--- begin Material for the task ---
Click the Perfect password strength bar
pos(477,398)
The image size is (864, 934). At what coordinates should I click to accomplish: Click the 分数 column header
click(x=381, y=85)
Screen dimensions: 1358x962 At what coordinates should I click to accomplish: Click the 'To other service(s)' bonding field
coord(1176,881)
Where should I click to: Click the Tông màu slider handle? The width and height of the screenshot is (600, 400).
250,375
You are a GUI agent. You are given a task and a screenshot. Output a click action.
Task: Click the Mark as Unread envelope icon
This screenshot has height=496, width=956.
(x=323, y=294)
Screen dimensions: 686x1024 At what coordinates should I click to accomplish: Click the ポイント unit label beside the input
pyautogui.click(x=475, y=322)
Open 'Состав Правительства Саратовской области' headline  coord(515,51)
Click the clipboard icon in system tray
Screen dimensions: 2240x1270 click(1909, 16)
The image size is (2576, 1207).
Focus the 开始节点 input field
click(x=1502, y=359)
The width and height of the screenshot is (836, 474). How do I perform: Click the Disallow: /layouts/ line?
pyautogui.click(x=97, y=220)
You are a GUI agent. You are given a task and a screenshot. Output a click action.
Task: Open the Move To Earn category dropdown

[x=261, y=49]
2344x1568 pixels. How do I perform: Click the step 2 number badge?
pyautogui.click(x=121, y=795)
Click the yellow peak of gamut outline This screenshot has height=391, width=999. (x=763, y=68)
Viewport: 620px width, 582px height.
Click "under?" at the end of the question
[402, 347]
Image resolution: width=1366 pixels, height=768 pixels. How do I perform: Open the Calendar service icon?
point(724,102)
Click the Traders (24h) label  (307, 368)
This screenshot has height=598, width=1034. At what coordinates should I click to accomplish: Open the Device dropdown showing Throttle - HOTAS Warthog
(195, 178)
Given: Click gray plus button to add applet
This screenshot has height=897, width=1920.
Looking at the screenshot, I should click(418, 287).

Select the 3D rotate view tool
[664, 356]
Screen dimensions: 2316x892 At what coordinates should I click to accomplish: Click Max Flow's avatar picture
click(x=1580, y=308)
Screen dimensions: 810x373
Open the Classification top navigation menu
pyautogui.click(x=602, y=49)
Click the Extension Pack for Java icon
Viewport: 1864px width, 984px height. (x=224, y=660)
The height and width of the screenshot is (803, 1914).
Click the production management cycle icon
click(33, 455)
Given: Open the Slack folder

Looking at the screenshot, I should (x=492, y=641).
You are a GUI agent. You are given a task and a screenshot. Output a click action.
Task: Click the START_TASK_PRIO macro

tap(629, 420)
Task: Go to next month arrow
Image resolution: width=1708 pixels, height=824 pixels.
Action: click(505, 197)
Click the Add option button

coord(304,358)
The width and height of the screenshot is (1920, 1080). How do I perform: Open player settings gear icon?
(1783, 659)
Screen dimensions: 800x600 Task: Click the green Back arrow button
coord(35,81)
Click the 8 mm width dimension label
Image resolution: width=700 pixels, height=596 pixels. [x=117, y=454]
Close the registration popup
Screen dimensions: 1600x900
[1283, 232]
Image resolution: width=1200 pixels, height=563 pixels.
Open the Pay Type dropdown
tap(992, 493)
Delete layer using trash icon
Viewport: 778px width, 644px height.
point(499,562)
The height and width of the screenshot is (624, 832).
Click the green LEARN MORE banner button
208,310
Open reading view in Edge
--- end Material for the task ---
_Short task_: Copy every one of the records above, line for line, with no change to any character.

_Answer in full_:
Click the Perfect password strength bar
pos(477,398)
The image size is (864, 934). At what coordinates should I click to accomplish: Click the 分数 column header
click(x=381, y=85)
Screen dimensions: 1358x962 At what coordinates should I click to accomplish: Click the 'To other service(s)' bonding field
coord(1176,881)
Where should I click to: Click the Tông màu slider handle? The width and height of the screenshot is (600, 400).
250,375
You are a GUI agent. You are given a task and a screenshot. Output a click action.
Task: Click the Mark as Unread envelope icon
This screenshot has height=496, width=956.
(x=323, y=294)
Screen dimensions: 686x1024 At what coordinates should I click to accomplish: Click the ポイント unit label beside the input
pyautogui.click(x=475, y=322)
Open 'Состав Правительства Саратовской области' headline  coord(515,51)
Click the clipboard icon in system tray
Screen dimensions: 2240x1270 click(1909, 16)
The image size is (2576, 1207).
Focus the 开始节点 input field
click(x=1502, y=359)
The width and height of the screenshot is (836, 474). How do I perform: Click the Disallow: /layouts/ line?
pyautogui.click(x=97, y=220)
You are a GUI agent. You are given a task and a screenshot. Output a click action.
Task: Open the Move To Earn category dropdown

[x=261, y=49]
2344x1568 pixels. How do I perform: Click the step 2 number badge?
pyautogui.click(x=121, y=795)
Click the yellow peak of gamut outline This screenshot has height=391, width=999. (x=763, y=68)
Viewport: 620px width, 582px height.
Click "under?" at the end of the question
[402, 347]
Image resolution: width=1366 pixels, height=768 pixels. How do I perform: Open the Calendar service icon?
point(724,102)
Click the Traders (24h) label  (307, 368)
This screenshot has height=598, width=1034. At what coordinates should I click to accomplish: Open the Device dropdown showing Throttle - HOTAS Warthog
(195, 178)
Given: Click gray plus button to add applet
This screenshot has height=897, width=1920.
Looking at the screenshot, I should click(418, 287).

Select the 3D rotate view tool
[664, 356]
Screen dimensions: 2316x892 At what coordinates should I click to accomplish: Click Max Flow's avatar picture
click(x=1580, y=308)
Screen dimensions: 810x373
Open the Classification top navigation menu
pyautogui.click(x=602, y=49)
Click the Extension Pack for Java icon
Viewport: 1864px width, 984px height. (x=224, y=660)
The height and width of the screenshot is (803, 1914).
Click the production management cycle icon
click(33, 455)
Given: Open the Slack folder

Looking at the screenshot, I should (x=492, y=641).
You are a GUI agent. You are given a task and a screenshot. Output a click action.
Task: Click the START_TASK_PRIO macro

tap(629, 420)
Task: Go to next month arrow
Image resolution: width=1708 pixels, height=824 pixels.
Action: click(505, 197)
Click the Add option button

coord(304,358)
The width and height of the screenshot is (1920, 1080). How do I perform: Open player settings gear icon?
(1783, 659)
Screen dimensions: 800x600 Task: Click the green Back arrow button
coord(35,81)
Click the 8 mm width dimension label
Image resolution: width=700 pixels, height=596 pixels. [x=117, y=454]
Close the registration popup
Screen dimensions: 1600x900
[1283, 232]
Image resolution: width=1200 pixels, height=563 pixels.
Open the Pay Type dropdown
tap(992, 493)
Delete layer using trash icon
Viewport: 778px width, 644px height.
point(499,562)
The height and width of the screenshot is (624, 832).
Click the green LEARN MORE banner button
208,310
Open reading view in Edge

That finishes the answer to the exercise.